During the same period, rates of newly diagnosed cases went from 58 to 41, a 34% drop. Combining these two figures, the rate of cases which proved lethal was 34% in 1999 and 36% in 2015. This suggests that early detection programs are not having a positive effect on eventual outcome although they may increase survival time following diagnosis (which would be expected even if treatments were ineffective.) The pattern points to some other factor besides screening and subsequent aggressive treatment being responsible for the decline in incidence. For comparison, stomach cancer mortality, for which there is as yet no screening program, declined markedly in the US between the mid-1950’s and 1999; it is one of two cancers (lung cancer being the other) which have declined significantly in the US in my lifetime.
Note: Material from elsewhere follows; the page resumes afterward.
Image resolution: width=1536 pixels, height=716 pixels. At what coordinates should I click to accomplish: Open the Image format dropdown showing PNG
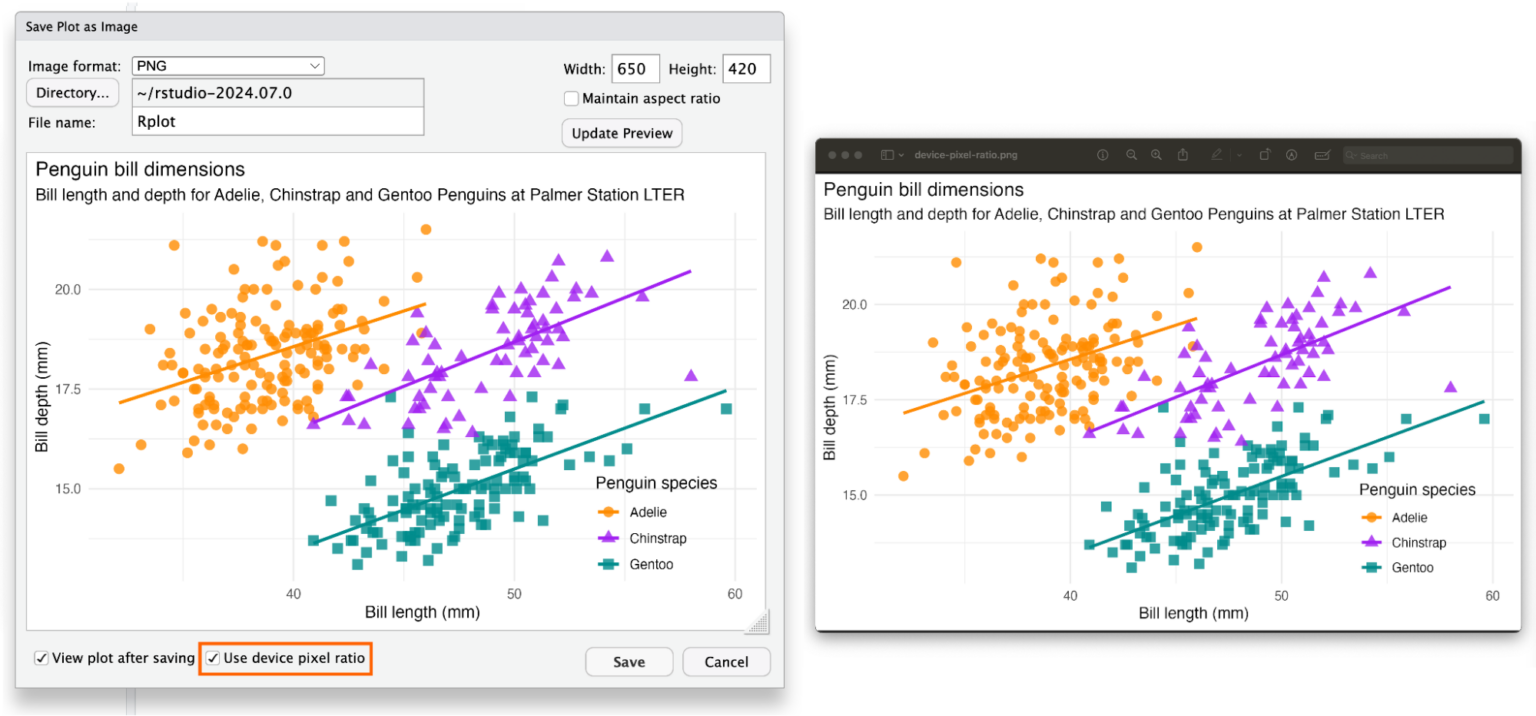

The cause is almost certainly environmental and eliminating nitrites, certain fungi, and asbestos from food production is a plausible explanation.
One way to market a product or service purported to address a particular problem is to identify an existing trend in decline of that particular problem before it has reached the general public radar, time the release of one’s product or service to coincide with the decline, and claim credit through the common and difficult to recognize fallacy of confusing correlation with causation. This may be occurring here.